▶ **WHAT YOU SHOULD DO**:
Copy out every one of the rows below word for word, changing nothing in any line.

▶ **ENTRIES PROVIDED**:
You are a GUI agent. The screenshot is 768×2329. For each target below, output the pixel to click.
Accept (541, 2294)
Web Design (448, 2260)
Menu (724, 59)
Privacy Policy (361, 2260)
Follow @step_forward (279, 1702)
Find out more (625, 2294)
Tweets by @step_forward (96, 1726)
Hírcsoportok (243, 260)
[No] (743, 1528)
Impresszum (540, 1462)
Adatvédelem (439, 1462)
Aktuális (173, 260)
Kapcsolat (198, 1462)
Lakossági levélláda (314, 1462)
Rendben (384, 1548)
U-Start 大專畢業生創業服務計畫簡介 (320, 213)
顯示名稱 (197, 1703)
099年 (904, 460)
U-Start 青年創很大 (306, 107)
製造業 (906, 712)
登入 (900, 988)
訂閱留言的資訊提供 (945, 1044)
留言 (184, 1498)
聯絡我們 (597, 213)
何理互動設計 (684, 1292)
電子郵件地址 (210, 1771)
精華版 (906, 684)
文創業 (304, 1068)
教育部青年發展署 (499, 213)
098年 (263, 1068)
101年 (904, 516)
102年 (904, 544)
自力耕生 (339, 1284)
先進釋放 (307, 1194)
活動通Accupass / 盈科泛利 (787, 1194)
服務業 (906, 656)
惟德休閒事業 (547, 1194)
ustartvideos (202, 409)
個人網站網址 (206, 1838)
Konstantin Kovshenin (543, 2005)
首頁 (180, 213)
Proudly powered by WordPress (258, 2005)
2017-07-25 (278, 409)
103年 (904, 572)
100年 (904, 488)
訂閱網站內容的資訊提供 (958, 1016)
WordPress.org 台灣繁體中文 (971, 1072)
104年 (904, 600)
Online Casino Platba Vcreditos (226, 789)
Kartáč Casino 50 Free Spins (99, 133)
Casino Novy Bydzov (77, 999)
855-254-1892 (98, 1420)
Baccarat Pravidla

▶ **REPLY**:
You are a GUI agent. The screenshot is 768×2329. For each target below, output the pixel to click.
Accept (541, 2294)
Web Design (448, 2260)
Menu (724, 59)
Privacy Policy (361, 2260)
Follow @step_forward (279, 1702)
Find out more (625, 2294)
Tweets by @step_forward (96, 1726)
Hírcsoportok (243, 260)
[No] (743, 1528)
Impresszum (540, 1462)
Adatvédelem (439, 1462)
Aktuális (173, 260)
Kapcsolat (198, 1462)
Lakossági levélláda (314, 1462)
Rendben (384, 1548)
U-Start 大專畢業生創業服務計畫簡介 (320, 213)
顯示名稱 (197, 1703)
099年 (904, 460)
U-Start 青年創很大 (306, 107)
製造業 (906, 712)
登入 (900, 988)
訂閱留言的資訊提供 (945, 1044)
留言 (184, 1498)
聯絡我們 (597, 213)
何理互動設計 (684, 1292)
電子郵件地址 (210, 1771)
精華版 (906, 684)
文創業 (304, 1068)
教育部青年發展署 (499, 213)
098年 (263, 1068)
101年 (904, 516)
102年 (904, 544)
自力耕生 (339, 1284)
先進釋放 (307, 1194)
活動通Accupass / 盈科泛利 (787, 1194)
服務業 (906, 656)
惟德休閒事業 (547, 1194)
ustartvideos (202, 409)
個人網站網址 (206, 1838)
Konstantin Kovshenin (543, 2005)
首頁 (180, 213)
Proudly powered by WordPress (258, 2005)
2017-07-25 (278, 409)
103年 (904, 572)
100年 (904, 488)
訂閱網站內容的資訊提供 (958, 1016)
WordPress.org 台灣繁體中文 (971, 1072)
104年 (904, 600)
Online Casino Platba Vcreditos (226, 789)
Kartáč Casino 50 Free Spins (99, 133)
Casino Novy Bydzov (77, 999)
855-254-1892 (98, 1420)
Baccarat Pravidla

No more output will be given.